Biographie

Il y a bien longtemps qu’on n’avait pas entendu Stephane Belmondo ainsi. Peut-être même que c’est la première fois. Il y avait bien eu l’enchanteur « Wonderland » en 2004, son premier album en leader, mais ce disque-hommage à Stevie Wonder, l’une parmi ses nombreuses idoles, ne révélait qu’une facette du talent du trompettiste. Or, contrairement à ce que l’on a beaucoup colporté, Stephane Belmondo n’est pas un musicien monolithique. Ses attaches sont multiples, ses inspirations diverses et ses références transcendent largement les frontières entre les genres au profit d’une seule et généreuse idée de la Musique. The Same As It Never Was Before marque donc bien un tournant : il donne à entendre Stephane Belmondo tel qu’il s’envisage lui-même, après plusieurs décennies d’aventures musicales, qui l’auront vu s’impliquer dans un nombre considérable de projets à l’éventail stylistique extrêmement large.

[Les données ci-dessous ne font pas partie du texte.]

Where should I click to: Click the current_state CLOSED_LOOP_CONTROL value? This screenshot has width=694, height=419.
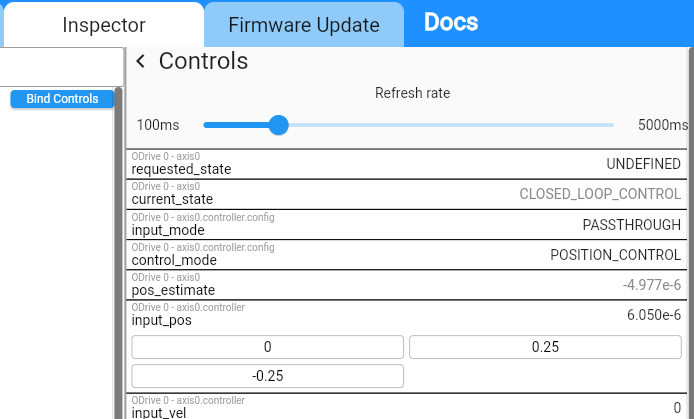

"The Same As It Never Was Before" … Où l’on retrouve le Stephane Belmondo que l’on admire, soliste inspiré, flamboyant ou délicat, dans un environnement qui lui sied bien : en quartet, format dans lequel il a toute latitude d’exprimer ce qu’il sait et ce qu’il ressent. The Same As It Never Was Before… Où l’on découvre un nouveau visage de Stephane Belmondo, celui qui laisse venir à lui des inspirations plus inattendues, qui donne à la musique la chance d’éclore d’un accident improvisé, que fascine moins la virtuosité que la sonorité, moins le trait qui fait mouche que les couleurs qui se dégagent d’une palette de timbres dans laquelle les conques marines s’ajoutent à la trompette et au bugle. Le jazz, bien sûr, mais le jazz ouvert sur l’Afrique, la pop, la soul de Motown, l’ethno-free de Don Cherry, les mélodies de l’enfance, les réminiscences classiques… "The Same As It Never Was Before" : le même donc, mais transformé, dans sa vie comme dans son art, toujours aussi attachant, toujours aussi émouvant. Haunting by now, comme le souligne si bien la dernière plage du disque.